Category: Glomerular Diseases

  • 1402 Glomerular Diseases: Clinical, Outcomes, and Trials


  • Klomjit, Nattawat, Division of Nephrology and Hypertension, University of Minnesota, Minneapolis, Minnesota, United States
  • Alexander, Mariam P., Depatment of pathology and laboratory medicine, Mayo Clinic, Rochester, Minnesota, United States
  • Zand, Ladan, Division of Nephrology and Hypertension, Mayo Clinic, Rochester, Minnesota, United States

Anti-glomerular basement membrane (Anti-GBM) disease is a rare but devastating autoimmune kidney disease. Anti-GBM disease can co-exist with several other glomerular pathologies, but little is known about the frequency of these associated pathologies and patients’ renal outcomes compared to patients who have anti-GBM disease alone.


We retrospectively evaluated Mayo Clinic Renal Pathology Database and included patients (age ≥ 18 years) with a diagnosis of anti-GBM disease on a native kidney biopsy who were treated at the Mayo Clinic from 2000 to 2021. Detailed pathological findings were collected from renal pathology reports. Clinical characteristics and outcomes were collected from review of medical records.


Total of 209 anti-GBM cases were identified and of these, 49 cases (23.4%) were treated at Mayo Clinic (internal), whereas 160 cases (76.6%) only had their biopsy reviewed at Mayo Clinic but were treated elsewhere (external). Of 209, 191 were typical anti-GBM (91.4%) and 18 (8.6%) were atypical anti-GBM. Of typical anti GBM cases (n=191), 119 (62.3%) had no other glomerular pathology, 53 cases (27.8%) also had anti-neutrophilic cytoplasmic antibody (ANCA)-associated glomerulonephritis (GN), 10 cases (5.2%) had membranous nephropathy (MN), 6 cases (3.1%) had IgA nephropathy, 3 cases (1.6%) had thrombotic microangiopathy (TMA) and 1 case (0.5%) had fibrillary glomerulonephritis). ANCA-GN patients were significantly older than patients with anti-GBM alone and had significantly higher serum creatinine (SCr) compared to patients with associated MN. Those with MN had significantly higher urinary protein compared to those with anti-GBM alone and those with ANCA-GN . Patients with ANCA-GN had the highest degree of sclerosis compared to other pathologies. Of the 49 internal cases, 32 (65.3%) required dialysis upon presentation and 91.7% survived at 1 year.

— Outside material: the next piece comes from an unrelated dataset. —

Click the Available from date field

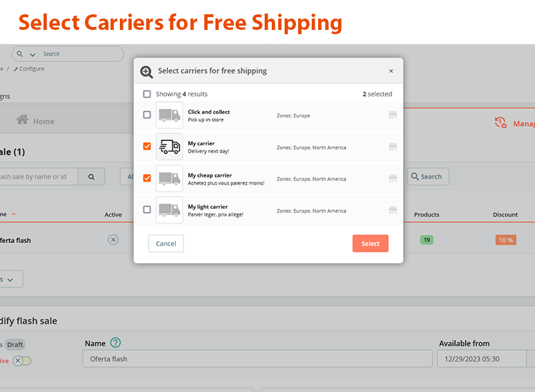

Of those who required dialysis, only 9.1% discontinued dialysis. There were no different in the outcomes between groups.


Concomitant glomerular pathology is common among patients with anti-GBM disease and can occur in up to 40% of patients. ANCA-GN accounts for over 70% of those co-existing pathologies. Clinical characteristics may potentially serve as clues to look for secondary pathologies in patients who present with anti-GBM disease.